▶ [AIM OF THE TASK]: What the task requires is each entry, restated exactly.

☆ ☆ ☆ ☆ ☆ ☆ ☆

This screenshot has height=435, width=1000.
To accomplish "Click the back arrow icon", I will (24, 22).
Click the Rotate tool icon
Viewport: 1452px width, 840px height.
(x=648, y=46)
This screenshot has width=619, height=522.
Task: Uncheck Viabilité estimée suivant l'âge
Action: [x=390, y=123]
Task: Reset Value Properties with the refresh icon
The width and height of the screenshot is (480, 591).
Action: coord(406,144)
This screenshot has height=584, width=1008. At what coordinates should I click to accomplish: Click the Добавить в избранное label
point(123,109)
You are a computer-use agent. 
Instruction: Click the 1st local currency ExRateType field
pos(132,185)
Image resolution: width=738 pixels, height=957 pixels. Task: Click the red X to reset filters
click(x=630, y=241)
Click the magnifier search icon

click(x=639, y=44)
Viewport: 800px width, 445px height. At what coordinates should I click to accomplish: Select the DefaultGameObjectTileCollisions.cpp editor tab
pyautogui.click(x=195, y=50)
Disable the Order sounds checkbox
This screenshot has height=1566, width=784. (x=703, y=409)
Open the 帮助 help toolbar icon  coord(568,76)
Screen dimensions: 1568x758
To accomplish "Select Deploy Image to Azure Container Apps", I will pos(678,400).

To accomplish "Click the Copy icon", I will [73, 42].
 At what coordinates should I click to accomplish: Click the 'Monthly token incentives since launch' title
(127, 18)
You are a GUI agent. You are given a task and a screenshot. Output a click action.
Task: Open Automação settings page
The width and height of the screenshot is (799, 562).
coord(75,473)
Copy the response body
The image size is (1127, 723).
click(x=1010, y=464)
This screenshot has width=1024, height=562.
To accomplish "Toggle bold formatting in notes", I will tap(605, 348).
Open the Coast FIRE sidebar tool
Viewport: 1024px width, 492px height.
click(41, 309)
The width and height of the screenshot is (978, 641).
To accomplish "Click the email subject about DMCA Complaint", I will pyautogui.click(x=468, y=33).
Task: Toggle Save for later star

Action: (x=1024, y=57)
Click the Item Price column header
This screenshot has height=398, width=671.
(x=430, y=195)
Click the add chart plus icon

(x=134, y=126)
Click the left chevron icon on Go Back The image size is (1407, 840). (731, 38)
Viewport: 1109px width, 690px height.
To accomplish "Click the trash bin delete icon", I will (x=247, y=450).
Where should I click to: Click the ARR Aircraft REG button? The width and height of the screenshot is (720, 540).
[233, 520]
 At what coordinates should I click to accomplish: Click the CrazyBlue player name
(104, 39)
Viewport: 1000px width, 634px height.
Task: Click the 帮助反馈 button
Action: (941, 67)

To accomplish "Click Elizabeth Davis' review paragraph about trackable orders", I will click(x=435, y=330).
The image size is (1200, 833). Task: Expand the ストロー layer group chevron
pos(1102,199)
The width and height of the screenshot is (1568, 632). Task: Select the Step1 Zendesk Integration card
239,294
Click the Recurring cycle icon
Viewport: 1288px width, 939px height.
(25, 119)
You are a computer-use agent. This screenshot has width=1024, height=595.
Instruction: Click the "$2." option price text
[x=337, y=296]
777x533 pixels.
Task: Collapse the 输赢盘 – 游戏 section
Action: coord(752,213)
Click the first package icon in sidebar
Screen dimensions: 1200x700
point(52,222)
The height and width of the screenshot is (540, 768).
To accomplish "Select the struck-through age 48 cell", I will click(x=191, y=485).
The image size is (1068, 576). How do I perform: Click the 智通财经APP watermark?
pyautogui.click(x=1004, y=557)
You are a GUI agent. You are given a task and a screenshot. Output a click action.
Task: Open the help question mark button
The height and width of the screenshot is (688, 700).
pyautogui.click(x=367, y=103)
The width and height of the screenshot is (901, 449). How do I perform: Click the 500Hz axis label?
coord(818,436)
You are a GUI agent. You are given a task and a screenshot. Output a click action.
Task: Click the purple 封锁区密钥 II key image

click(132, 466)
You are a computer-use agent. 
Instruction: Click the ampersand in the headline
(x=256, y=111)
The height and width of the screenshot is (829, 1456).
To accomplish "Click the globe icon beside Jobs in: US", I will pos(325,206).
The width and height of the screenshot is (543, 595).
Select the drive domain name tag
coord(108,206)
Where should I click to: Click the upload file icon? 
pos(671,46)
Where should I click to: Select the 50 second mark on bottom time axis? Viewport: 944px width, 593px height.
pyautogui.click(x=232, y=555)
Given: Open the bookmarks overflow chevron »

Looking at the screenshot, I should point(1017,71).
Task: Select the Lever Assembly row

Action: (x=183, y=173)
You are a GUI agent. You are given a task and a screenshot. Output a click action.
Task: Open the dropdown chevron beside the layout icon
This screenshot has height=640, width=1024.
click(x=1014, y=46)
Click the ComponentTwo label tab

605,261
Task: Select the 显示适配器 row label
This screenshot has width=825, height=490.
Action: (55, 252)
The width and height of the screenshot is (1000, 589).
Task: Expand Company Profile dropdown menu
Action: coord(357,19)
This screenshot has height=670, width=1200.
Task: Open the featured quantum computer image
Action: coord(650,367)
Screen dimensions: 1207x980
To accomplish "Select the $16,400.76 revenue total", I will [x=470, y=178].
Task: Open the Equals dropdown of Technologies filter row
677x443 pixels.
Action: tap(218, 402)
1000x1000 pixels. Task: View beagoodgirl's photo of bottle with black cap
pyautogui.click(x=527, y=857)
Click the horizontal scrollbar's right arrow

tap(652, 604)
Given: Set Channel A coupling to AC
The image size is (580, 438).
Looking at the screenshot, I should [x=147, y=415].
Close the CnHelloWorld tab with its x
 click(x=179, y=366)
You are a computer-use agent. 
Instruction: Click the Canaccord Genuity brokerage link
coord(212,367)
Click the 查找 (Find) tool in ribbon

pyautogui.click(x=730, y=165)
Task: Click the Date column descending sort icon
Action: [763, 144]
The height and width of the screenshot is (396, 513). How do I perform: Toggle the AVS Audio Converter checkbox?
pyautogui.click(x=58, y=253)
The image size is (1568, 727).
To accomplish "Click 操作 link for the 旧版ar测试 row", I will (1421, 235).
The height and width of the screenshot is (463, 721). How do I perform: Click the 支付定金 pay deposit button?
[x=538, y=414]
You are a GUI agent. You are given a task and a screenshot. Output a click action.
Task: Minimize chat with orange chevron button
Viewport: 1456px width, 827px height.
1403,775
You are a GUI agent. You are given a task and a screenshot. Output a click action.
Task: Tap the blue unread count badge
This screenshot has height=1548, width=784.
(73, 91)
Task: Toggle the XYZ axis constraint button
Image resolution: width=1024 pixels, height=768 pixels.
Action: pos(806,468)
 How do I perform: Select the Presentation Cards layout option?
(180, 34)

☆ ☆ ☆ ☆ ☆ ☆ ☆

▶ [RESULT FOR THIS EXERCISE]:
This screenshot has height=435, width=1000.
To accomplish "Click the back arrow icon", I will (24, 22).
Click the Rotate tool icon
Viewport: 1452px width, 840px height.
(x=648, y=46)
This screenshot has width=619, height=522.
Task: Uncheck Viabilité estimée suivant l'âge
Action: [x=390, y=123]
Task: Reset Value Properties with the refresh icon
The width and height of the screenshot is (480, 591).
Action: coord(406,144)
This screenshot has height=584, width=1008. At what coordinates should I click to accomplish: Click the Добавить в избранное label
point(123,109)
You are a computer-use agent. 
Instruction: Click the 1st local currency ExRateType field
pos(132,185)
Image resolution: width=738 pixels, height=957 pixels. Task: Click the red X to reset filters
click(x=630, y=241)
Click the magnifier search icon

click(x=639, y=44)
Viewport: 800px width, 445px height. At what coordinates should I click to accomplish: Select the DefaultGameObjectTileCollisions.cpp editor tab
pyautogui.click(x=195, y=50)
Disable the Order sounds checkbox
This screenshot has height=1566, width=784. (x=703, y=409)
Open the 帮助 help toolbar icon  coord(568,76)
Screen dimensions: 1568x758
To accomplish "Select Deploy Image to Azure Container Apps", I will pos(678,400).

To accomplish "Click the Copy icon", I will [73, 42].
 At what coordinates should I click to accomplish: Click the 'Monthly token incentives since launch' title
(127, 18)
You are a GUI agent. You are given a task and a screenshot. Output a click action.
Task: Open Automação settings page
The width and height of the screenshot is (799, 562).
coord(75,473)
Copy the response body
The image size is (1127, 723).
click(x=1010, y=464)
This screenshot has width=1024, height=562.
To accomplish "Toggle bold formatting in notes", I will tap(605, 348).
Open the Coast FIRE sidebar tool
Viewport: 1024px width, 492px height.
click(41, 309)
The width and height of the screenshot is (978, 641).
To accomplish "Click the email subject about DMCA Complaint", I will pyautogui.click(x=468, y=33).
Task: Toggle Save for later star

Action: (x=1024, y=57)
Click the Item Price column header
This screenshot has height=398, width=671.
(x=430, y=195)
Click the add chart plus icon

(x=134, y=126)
Click the left chevron icon on Go Back The image size is (1407, 840). (731, 38)
Viewport: 1109px width, 690px height.
To accomplish "Click the trash bin delete icon", I will (x=247, y=450).
Where should I click to: Click the ARR Aircraft REG button? The width and height of the screenshot is (720, 540).
[233, 520]
 At what coordinates should I click to accomplish: Click the CrazyBlue player name
(104, 39)
Viewport: 1000px width, 634px height.
Task: Click the 帮助反馈 button
Action: (941, 67)

To accomplish "Click Elizabeth Davis' review paragraph about trackable orders", I will click(x=435, y=330).
The image size is (1200, 833). Task: Expand the ストロー layer group chevron
pos(1102,199)
The width and height of the screenshot is (1568, 632). Task: Select the Step1 Zendesk Integration card
239,294
Click the Recurring cycle icon
Viewport: 1288px width, 939px height.
(25, 119)
You are a computer-use agent. This screenshot has width=1024, height=595.
Instruction: Click the "$2." option price text
[x=337, y=296]
777x533 pixels.
Task: Collapse the 输赢盘 – 游戏 section
Action: coord(752,213)
Click the first package icon in sidebar
Screen dimensions: 1200x700
point(52,222)
The height and width of the screenshot is (540, 768).
To accomplish "Select the struck-through age 48 cell", I will click(x=191, y=485).
The image size is (1068, 576). How do I perform: Click the 智通财经APP watermark?
pyautogui.click(x=1004, y=557)
You are a GUI agent. You are given a task and a screenshot. Output a click action.
Task: Open the help question mark button
The height and width of the screenshot is (688, 700).
pyautogui.click(x=367, y=103)
The width and height of the screenshot is (901, 449). How do I perform: Click the 500Hz axis label?
coord(818,436)
You are a GUI agent. You are given a task and a screenshot. Output a click action.
Task: Click the purple 封锁区密钥 II key image

click(132, 466)
You are a computer-use agent. 
Instruction: Click the ampersand in the headline
(x=256, y=111)
The height and width of the screenshot is (829, 1456).
To accomplish "Click the globe icon beside Jobs in: US", I will pos(325,206).
The width and height of the screenshot is (543, 595).
Select the drive domain name tag
coord(108,206)
Where should I click to: Click the upload file icon? 
pos(671,46)
Where should I click to: Select the 50 second mark on bottom time axis? Viewport: 944px width, 593px height.
pyautogui.click(x=232, y=555)
Given: Open the bookmarks overflow chevron »

Looking at the screenshot, I should point(1017,71).
Task: Select the Lever Assembly row

Action: (x=183, y=173)
You are a GUI agent. You are given a task and a screenshot. Output a click action.
Task: Open the dropdown chevron beside the layout icon
This screenshot has height=640, width=1024.
click(x=1014, y=46)
Click the ComponentTwo label tab

605,261
Task: Select the 显示适配器 row label
This screenshot has width=825, height=490.
Action: (55, 252)
The width and height of the screenshot is (1000, 589).
Task: Expand Company Profile dropdown menu
Action: coord(357,19)
This screenshot has height=670, width=1200.
Task: Open the featured quantum computer image
Action: coord(650,367)
Screen dimensions: 1207x980
To accomplish "Select the $16,400.76 revenue total", I will [x=470, y=178].
Task: Open the Equals dropdown of Technologies filter row
677x443 pixels.
Action: tap(218, 402)
1000x1000 pixels. Task: View beagoodgirl's photo of bottle with black cap
pyautogui.click(x=527, y=857)
Click the horizontal scrollbar's right arrow

tap(652, 604)
Given: Set Channel A coupling to AC
The image size is (580, 438).
Looking at the screenshot, I should [x=147, y=415].
Close the CnHelloWorld tab with its x
 click(x=179, y=366)
You are a computer-use agent. 
Instruction: Click the Canaccord Genuity brokerage link
coord(212,367)
Click the 查找 (Find) tool in ribbon

pyautogui.click(x=730, y=165)
Task: Click the Date column descending sort icon
Action: [763, 144]
The height and width of the screenshot is (396, 513). How do I perform: Toggle the AVS Audio Converter checkbox?
pyautogui.click(x=58, y=253)
The image size is (1568, 727).
To accomplish "Click 操作 link for the 旧版ar测试 row", I will (1421, 235).
The height and width of the screenshot is (463, 721). How do I perform: Click the 支付定金 pay deposit button?
[x=538, y=414]
You are a GUI agent. You are given a task and a screenshot. Output a click action.
Task: Minimize chat with orange chevron button
Viewport: 1456px width, 827px height.
1403,775
You are a GUI agent. You are given a task and a screenshot. Output a click action.
Task: Tap the blue unread count badge
This screenshot has height=1548, width=784.
(73, 91)
Task: Toggle the XYZ axis constraint button
Image resolution: width=1024 pixels, height=768 pixels.
Action: pos(806,468)
 How do I perform: Select the Presentation Cards layout option?
(180, 34)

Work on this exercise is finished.